Relationships between Executive Function and Activity Monitoring in Children with and without ASD: Results from the ABC-CT Interim Analysis

Poster Presentation
Saturday, May 4, 2019: 11:30 AM-1:30 PM
Room: 710 (Palais des congres de Montreal)
M. C. Aubertine1, F. Shic2,3, S. Faja4, C. Sugar5, M. Sabatos-DeVito6, M. Murias7, G. Dawson8, R. Bernier9, C. Brandt10, K. Chawarska11,12, J. Dziura10, S. Jeste5, A. Naples11, C. A. Nelson4, S. J. Webb9 and J. McPartland11, (1)Seattle Children's Hospital and Research Institute, Seattle, WA, (2)Center for Child Health, Behavior and Development, Seattle Children's Research Institute, Seattle, WA, (3)Pediatrics, University of Washington School of Medicine, Seattle, WA, (4)Boston Children's Hospital, Boston, MA, (5)University of California, Los Angeles, Los Angeles, CA, (6)Psychiatry and Behavioral Sciences, Duke Center for Autism and Brain Development, Durham, NC, (7)Duke Center for Autism and Brain Development, Department of Psychiatry and Behavioral Sciences, Duke University, Durham, NC, (8)Department of Psychiatry and Behavioral Sciences, Duke Center for Autism and Brain Development, Durham, NC, (9)Psychiatry and Behavioral Sciences, University of Washington, Seattle, WA, (10)Yale University, New Haven, CT, (11)Child Study Center, Yale University School of Medicine, New Haven, CT, (12)Child Study Center, Yale School of Medicine, New Haven, CT
Background: Executive function (EF) deficits are well-documented in many children with Autism Spectrum Disorders (ASD). These EF deficits, which are critical to daily living skills such as planning and executing goals, may also contribute to the core socio-communicative deficits of ASD (Hill, 2004; Lopez et al., 2005; Faja et al., 2016). A sound understanding of the interactions between EF and social deficits, particularly at a fundamental level, may facilitate the discovery of better biomarkers and could lead to the development of more targeted therapies that address both domains.

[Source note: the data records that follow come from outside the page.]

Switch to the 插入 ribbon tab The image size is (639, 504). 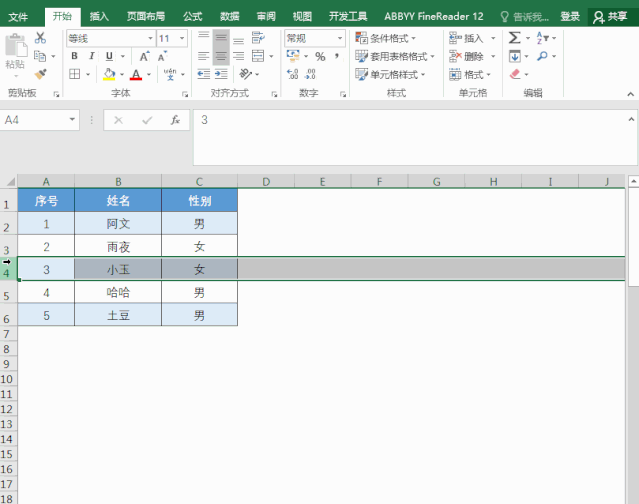click(x=99, y=17)
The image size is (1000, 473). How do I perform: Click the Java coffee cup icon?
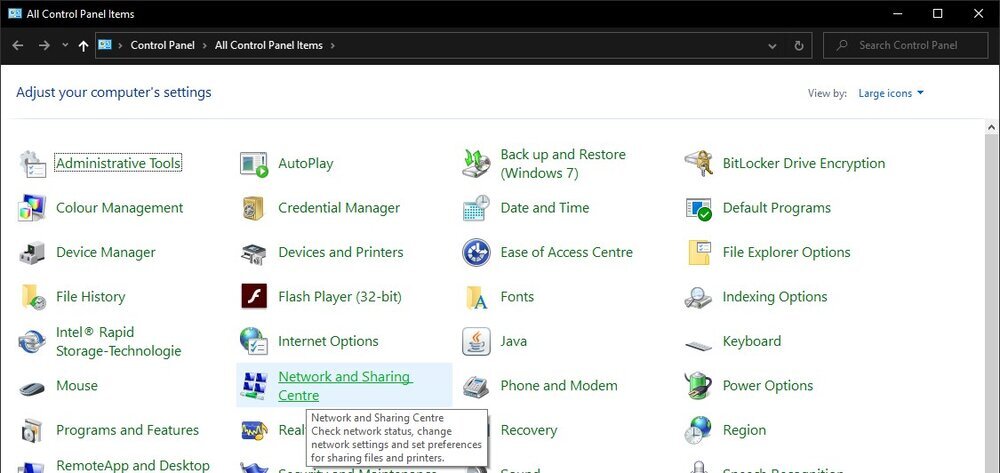click(476, 342)
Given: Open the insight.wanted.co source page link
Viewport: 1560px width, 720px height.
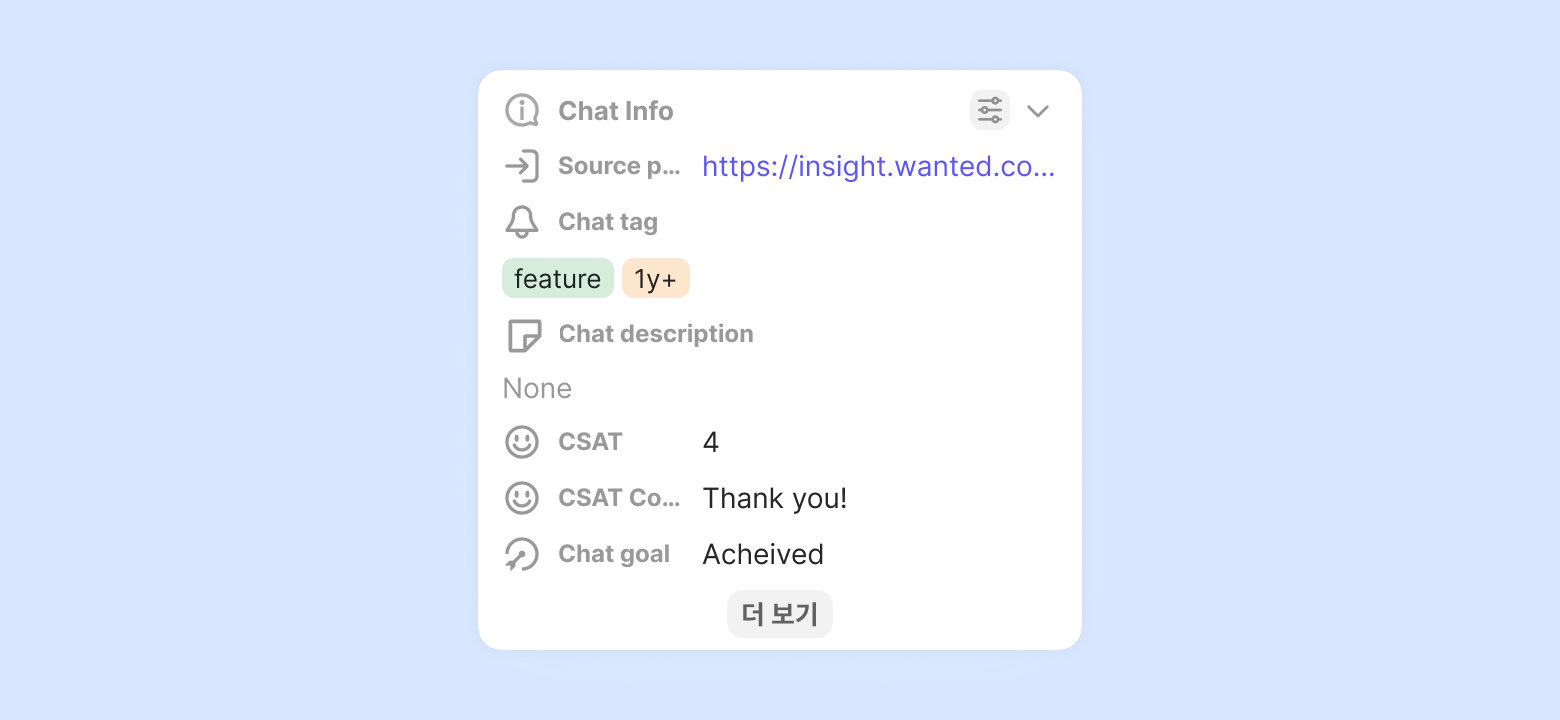Looking at the screenshot, I should [x=878, y=166].
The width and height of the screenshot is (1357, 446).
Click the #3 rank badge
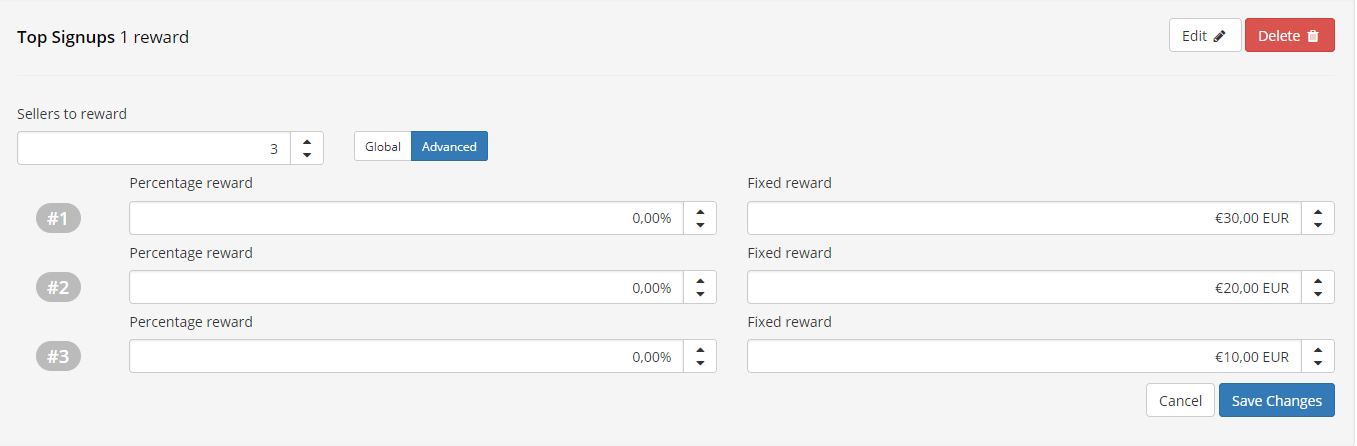(x=58, y=357)
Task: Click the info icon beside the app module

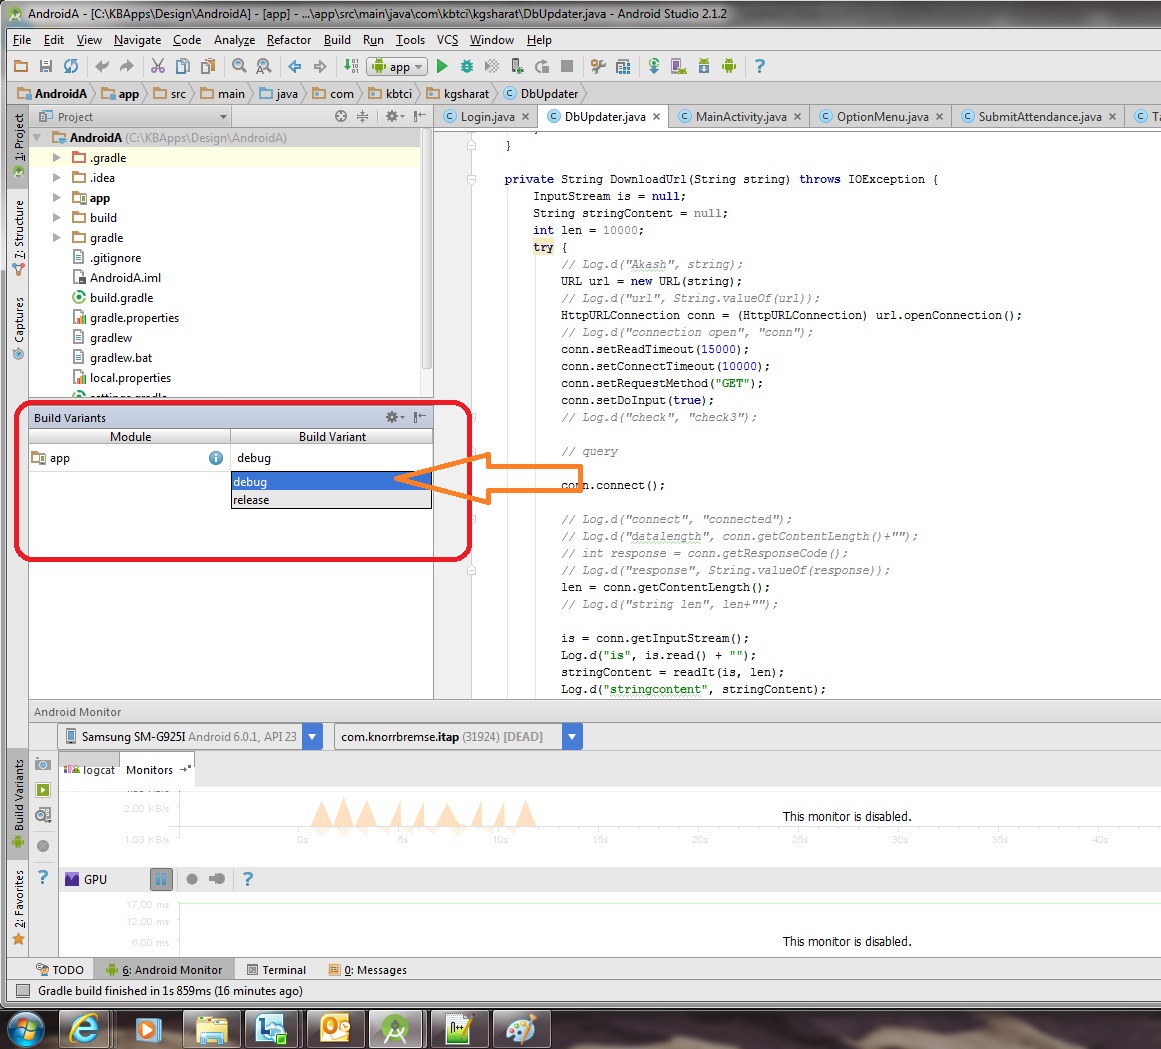Action: pos(216,457)
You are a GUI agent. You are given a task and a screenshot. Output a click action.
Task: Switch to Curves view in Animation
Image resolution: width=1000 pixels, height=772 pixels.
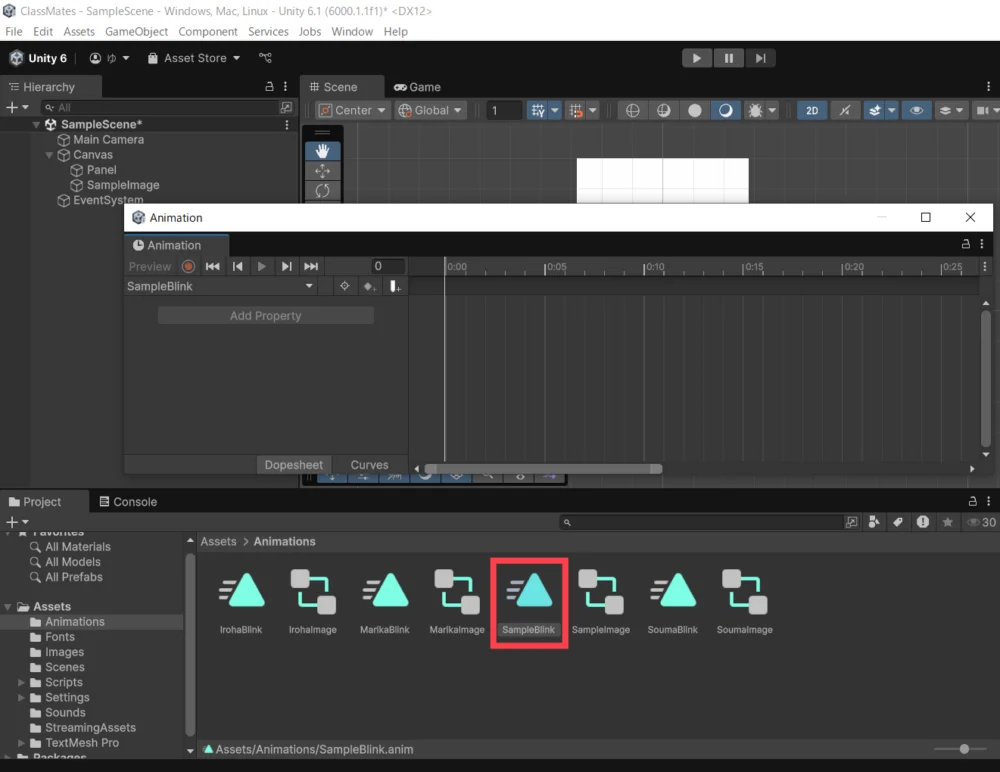tap(369, 465)
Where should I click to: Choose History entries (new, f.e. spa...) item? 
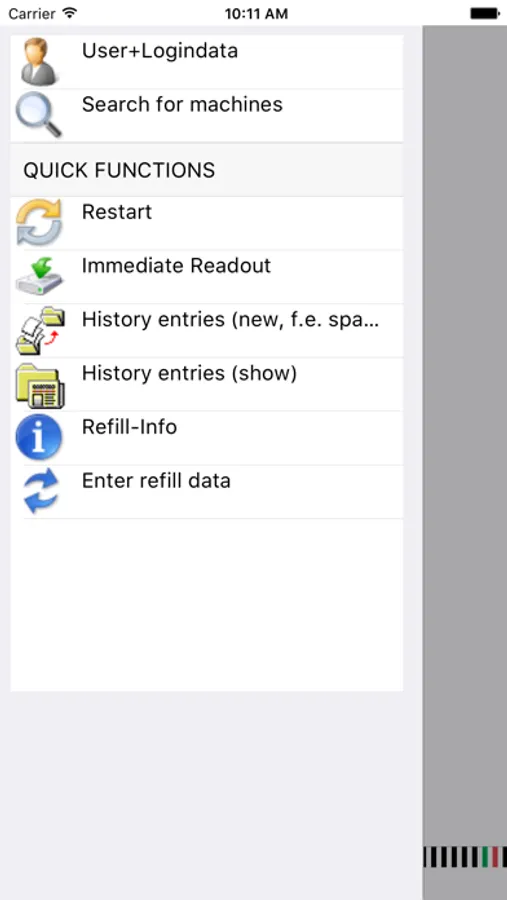(207, 331)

Objectives: Explore the effect of EF ability on looking percent (head, background, overall looking) during an activity monitoring paradigm in ASD and TD participants above and beyond IQ and symptom severity (ADOS calibrated severity score).

Methods: Children six to twelve years old with Autism (n = 159) and typically developing individuals (n = 64) participated. An Eyelink 1000 Plus 500 Hz was used to track participants’ gaze while viewing several videos and images depicting two actresses engaged in a shared activity. Stimuli also included distractor objects placed throughout the scene and different gaze conditions (toward activity or the other actress). Trials were included if they contained valid data for more than 50% of the stimuli and if calibration error was less than 2.5 degrees. Percent time spent looking at heads (Head%), background (Background%), and the scene overall (TotalLooking%) was computed. The CASI-5 Inattentive and Hyperactive-Impulsive subscales were used as a proxy of EF.

Results: Correlations between eye-tracking outcome variables and CASI-5 EF subscales, partialling for IQ and ADOS symptom severity scores, were performed for each diagnosis group. No relationship was observed in the TD group. In contrast, Head% in ASD participants was significantly correlated with both Inattentive (r(155) = -.18, p = .024) and Hyperactive-Impulsive subscales (r(155) = -.23, p = .004), suggesting that as CASI-5 scores increased (indicating worse EF skills), time spent looking at heads decreased. A follow-up ANCOVA analysis looking at the relationship between Heads% and factorial effects of diagnosis, IQ, and CASI-5 was performed. This yielded a main effect of CASI-5 scores, F(1, 222) = 4.29, p = .039, and significant two-way interactions between CASI-5 and IQ and CASI-5 and diagnosis (F(1, 222) = 4.14, p = .043, F(1, 222) = 6.09, p = .024, respectively). The three-way interaction between diagnosis, IQ, and CASI was also significant, F(1, 222) = 5.51, p = .02.

Conclusions: Together, these analyses indicate that a complex relationship exists between CASI-5 and Head%. Although the nature of this relationship is currently unclear, the interactions suggest that CASI-5 is capturing variance in these social looking patterns that are unaccounted for by diagnosis and IQ alone. Thus, EF may play a role in social learning which may in turn impact future social skills. Interventions targeting EF domains may benefit both EF and social skills.